Not only is the stereotype unfunny, another layer of insensitivity is added when you consider that gays died in their thousands under the Nazis, then after the war were persecuted because their sexuality was still criminalised.
— Tim Teeman, The Times.

This view was backed up by The Scotsman, which described the characters as "crass" and "one-dimensional", and describing Schwul as "undoubtedly the worst comedy character in the history of civilisation".
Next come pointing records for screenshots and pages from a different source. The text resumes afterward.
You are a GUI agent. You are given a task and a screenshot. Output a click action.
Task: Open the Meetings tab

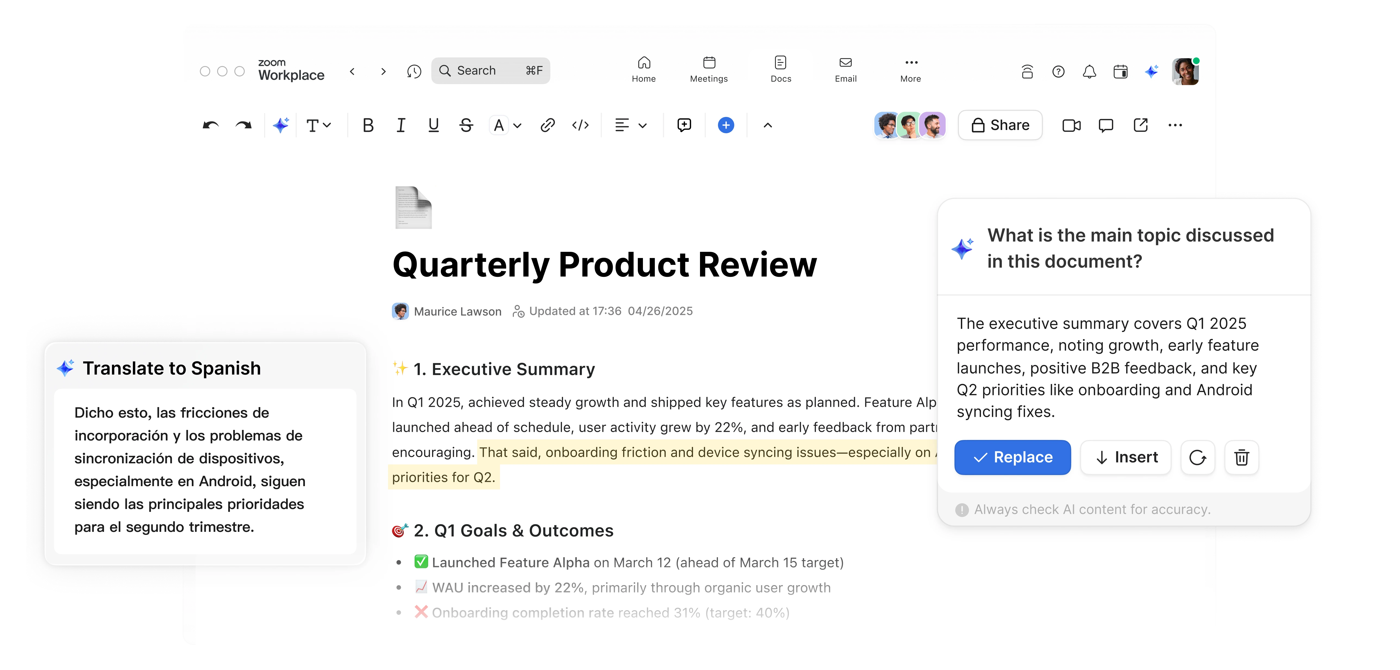[x=709, y=70]
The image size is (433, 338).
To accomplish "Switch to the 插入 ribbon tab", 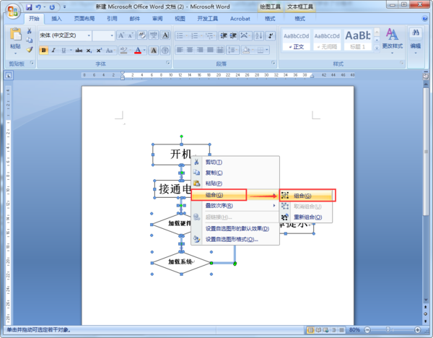I will [56, 19].
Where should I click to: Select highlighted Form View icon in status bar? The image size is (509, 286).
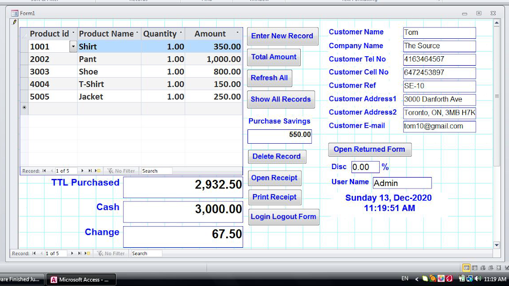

By contrast, the Daily Mirror gave the show a broadly positive review, praising Murray and Eclair's performance as the Radio Ad Couple, and suggesting the show demonstrates that "the spirit of Benny Hill lives on". The Daily Telegraph noted that, whilst "parts of it may be too crude for some tastes... there are some winning ideas", whilst The Independent also enjoyed several sketches.

However, The Stage was disappointed with the show, describing it as "very lazy comedy...dependent upon ridiculous costumes and cod accents to get laughs".